§ **What you are asked to do**
From the line containing "Task: Uncheck the 期末数 checkbox" to the end of the data, retype every line exactly and nothing else. Drop the pictures.

══ Task inputs

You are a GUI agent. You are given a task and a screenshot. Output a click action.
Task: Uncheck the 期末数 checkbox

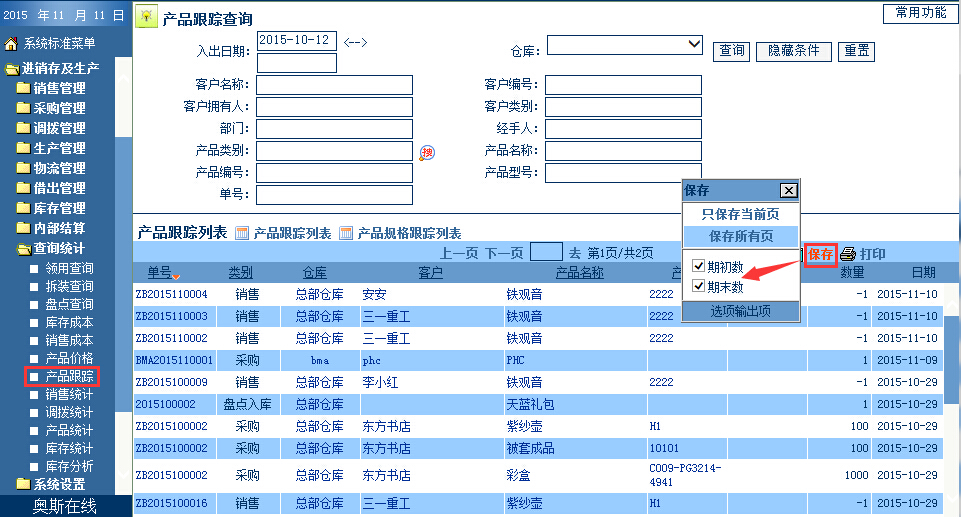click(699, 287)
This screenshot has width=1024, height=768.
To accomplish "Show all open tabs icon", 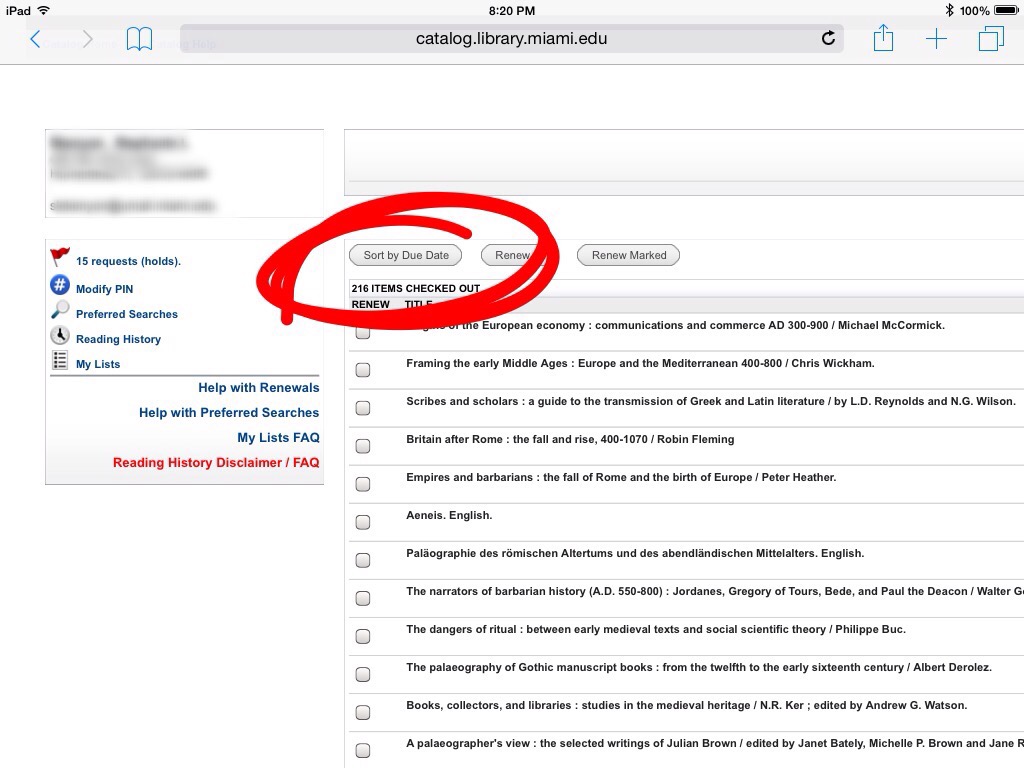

════

§ **Answer to this problem**
Task: Uncheck the 期末数 checkbox

click(699, 287)
This screenshot has width=1024, height=768.
To accomplish "Show all open tabs icon", 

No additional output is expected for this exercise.